Nymphomaniac started off with an interesting premise. In the midst of all the passionless sexcapades is a sense of humor. Female sexuality is uncommonly discussed head-on without turning into a fan-service for nerds and dude bros.

However as the minutes pass by the film drags itself through non-linear flashbacks paired with assumed references to art and literature, which are no more than intellectual babbles. Adult Joe cherry picks accounts from her life told in chapters which are inspired by items in Seligman’s room, so you’re not actually sure whether the stories are real or she’s just manipulating him. The momentum stops dead on its tracks when you’re taken back to the dark room, so it becomes repetitive and dull.

Stellan Skarsgard is good but the rest of the cast were either forgettable or bland. Stacy Martin gave an empty performance. Shia LeBouf’s lapsing accent is ridiculous, along with Uma Thurman who has a far fetched character. At least Daniel Defoe is decent enough to liven things up a bit. The second volume benefited from Charlotte Gainsbourg as she gave a far better performance as the adult Joe, but even that can’t save the film.

Things didn’t improve as your handed an over plotted Volume II. The film continues to milk nymphomania for shock value but still fails even as a titillating piece. The media hyped sex scenes are mechanical and boring.
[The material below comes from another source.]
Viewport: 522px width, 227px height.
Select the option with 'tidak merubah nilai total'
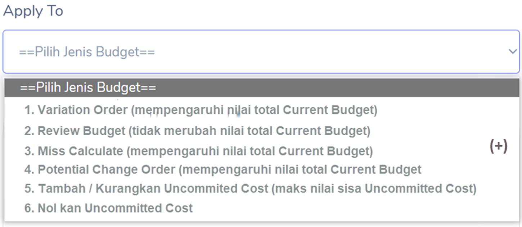[197, 131]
There’s much better stuff online for free.

As the film ends, the narrative loses steam and you’re given a generic insight into this whole meandering mess. Seligman theorizes that all of it is just self-loathing caused by patriarchy, but we’ll never really know because the film gives an ambiguous ending that leaves you with a stereotypical thought that females are just crazy and undecipherable.